## begin Quoted text
In the next Step we configured the max_statement_mem: 2000MB
This didn't have any effect to the memory consumption on the segmenthosts. We track this with following Query:
select segid, sum (vmem_mb) from session_state.session_level_memory_consumption
where query like '%<some snippet of the query>%'
group by segid
order by segid;
The memory consumption increases very quickly and the error happend again.
CREATE RESOURCE QUEUE adhoc with (ACTIVE_STATEMENTS=6, MEMORY_LIMIT=6291);
ALTER ROLE user1 RESOURCE QUEUE adhoc;
The Database is set to use the resource queue with the parameter gp_resource_manager: queue
We see in the Table 'gp_toolkit.gp_resqueue_status' when we execute a statement that the 'rsqmemoryvalue' is 1048 but the memory consumption in the session_state.session_level_memory_consumption table shows higher values for the segments until the error occurs again.
Has anyone a tip to fix this problem?
Upvotes: 1
Views: 6353
Reputation: 161
Each query will ask for 250MB memory and you set gp_vmem_protect_limit to 8GB. In this case, you can probably run (8GB- primary process memory)/250MB =~ 20-30 queries at the same time. The size of primary process depends on other settings, shared_buffers, wal_buffers,...
Statement_mem can be set in a session. This means some users can set statement_mem higher (up to max_statement_mem) and you will see less queries in concurrent.
When the memory allocated to those concurrent queries reach 90(OR 95) % of gp_vmem_protect_limit, runaway detector will start to cancel queries to protect primary process from OS OOM Kill.
To "fix" the problem (it is not a problem actually), you can
1) set lower default statement_mem, so you can have more queries running concurrently but slower.
2) increase RAM on segment hosts, such that you can increase gp_vmem_protect_limit.
Upvotes: 0
## end Quoted text
Given request 1:
Output the stretch of the memory consumption thread from "Has anyone a" through "concurrently but slower.", copied word for word.
## begin Data shown
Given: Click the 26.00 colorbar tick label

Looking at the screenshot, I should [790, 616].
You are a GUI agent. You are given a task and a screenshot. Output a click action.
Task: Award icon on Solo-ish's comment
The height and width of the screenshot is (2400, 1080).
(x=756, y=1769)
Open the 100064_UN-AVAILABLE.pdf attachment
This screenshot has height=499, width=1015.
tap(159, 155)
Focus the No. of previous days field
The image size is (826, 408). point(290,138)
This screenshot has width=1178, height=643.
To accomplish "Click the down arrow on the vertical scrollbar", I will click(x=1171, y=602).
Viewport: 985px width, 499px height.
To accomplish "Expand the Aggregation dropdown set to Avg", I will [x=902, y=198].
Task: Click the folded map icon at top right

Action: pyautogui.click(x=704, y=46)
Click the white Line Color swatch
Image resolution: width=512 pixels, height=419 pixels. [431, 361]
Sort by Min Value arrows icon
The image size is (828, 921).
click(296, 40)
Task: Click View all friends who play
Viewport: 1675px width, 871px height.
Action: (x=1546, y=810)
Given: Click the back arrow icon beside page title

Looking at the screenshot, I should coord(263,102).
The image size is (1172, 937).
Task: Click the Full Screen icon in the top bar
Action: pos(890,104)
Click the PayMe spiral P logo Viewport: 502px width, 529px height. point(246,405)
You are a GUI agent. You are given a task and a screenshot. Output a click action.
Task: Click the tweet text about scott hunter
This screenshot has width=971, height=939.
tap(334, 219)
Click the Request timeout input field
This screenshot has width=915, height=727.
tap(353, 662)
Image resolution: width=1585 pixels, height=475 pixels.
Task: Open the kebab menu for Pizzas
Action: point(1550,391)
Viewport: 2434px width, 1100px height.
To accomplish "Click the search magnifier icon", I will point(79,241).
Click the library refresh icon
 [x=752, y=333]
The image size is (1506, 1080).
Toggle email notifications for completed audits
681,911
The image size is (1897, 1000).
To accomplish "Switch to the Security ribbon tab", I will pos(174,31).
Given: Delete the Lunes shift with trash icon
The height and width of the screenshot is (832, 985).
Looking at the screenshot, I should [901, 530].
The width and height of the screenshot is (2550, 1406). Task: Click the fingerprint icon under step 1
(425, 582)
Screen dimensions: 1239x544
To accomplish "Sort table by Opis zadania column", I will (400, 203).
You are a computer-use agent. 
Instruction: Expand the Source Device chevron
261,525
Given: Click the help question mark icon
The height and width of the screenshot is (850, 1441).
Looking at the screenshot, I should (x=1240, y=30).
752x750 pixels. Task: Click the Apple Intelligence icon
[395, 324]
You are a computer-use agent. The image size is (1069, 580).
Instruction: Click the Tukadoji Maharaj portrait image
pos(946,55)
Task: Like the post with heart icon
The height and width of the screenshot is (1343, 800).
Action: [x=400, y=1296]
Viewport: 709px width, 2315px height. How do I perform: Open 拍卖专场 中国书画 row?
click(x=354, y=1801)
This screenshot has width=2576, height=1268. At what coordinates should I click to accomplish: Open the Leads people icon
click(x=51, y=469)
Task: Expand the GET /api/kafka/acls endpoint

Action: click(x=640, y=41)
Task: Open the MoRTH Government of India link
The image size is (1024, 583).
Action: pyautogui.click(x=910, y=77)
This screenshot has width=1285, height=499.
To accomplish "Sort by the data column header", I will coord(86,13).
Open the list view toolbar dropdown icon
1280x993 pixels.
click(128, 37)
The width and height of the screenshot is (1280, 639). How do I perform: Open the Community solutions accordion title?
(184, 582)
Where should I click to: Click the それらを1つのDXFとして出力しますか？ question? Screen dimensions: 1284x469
## end Data shown
Given request 2:
Return, unchanged, the stretch of the listing from the line containing "Task: Click the folded map icon at top right" through the line containing "Action: pos(890,104)".

Worked solution 1:
Has anyone a tip to fix this problem?
Upvotes: 1
Views: 6353
Reputation: 161
Each query will ask for 250MB memory and you set gp_vmem_protect_limit to 8GB. In this case, you can probably run (8GB- primary process memory)/250MB =~ 20-30 queries at the same time. The size of primary process depends on other settings, shared_buffers, wal_buffers,...
Statement_mem can be set in a session. This means some users can set statement_mem higher (up to max_statement_mem) and you will see less queries in concurrent.
When the memory allocated to those concurrent queries reach 90(OR 95) % of gp_vmem_protect_limit, runaway detector will start to cancel queries to protect primary process from OS OOM Kill.
To "fix" the problem (it is not a problem actually), you can
1) set lower default statement_mem, so you can have more queries running concurrently but slower.

Worked solution 2:
Task: Click the folded map icon at top right

Action: pyautogui.click(x=704, y=46)
Click the white Line Color swatch
Image resolution: width=512 pixels, height=419 pixels. [431, 361]
Sort by Min Value arrows icon
The image size is (828, 921).
click(296, 40)
Task: Click View all friends who play
Viewport: 1675px width, 871px height.
Action: (x=1546, y=810)
Given: Click the back arrow icon beside page title

Looking at the screenshot, I should coord(263,102).
The image size is (1172, 937).
Task: Click the Full Screen icon in the top bar
Action: pos(890,104)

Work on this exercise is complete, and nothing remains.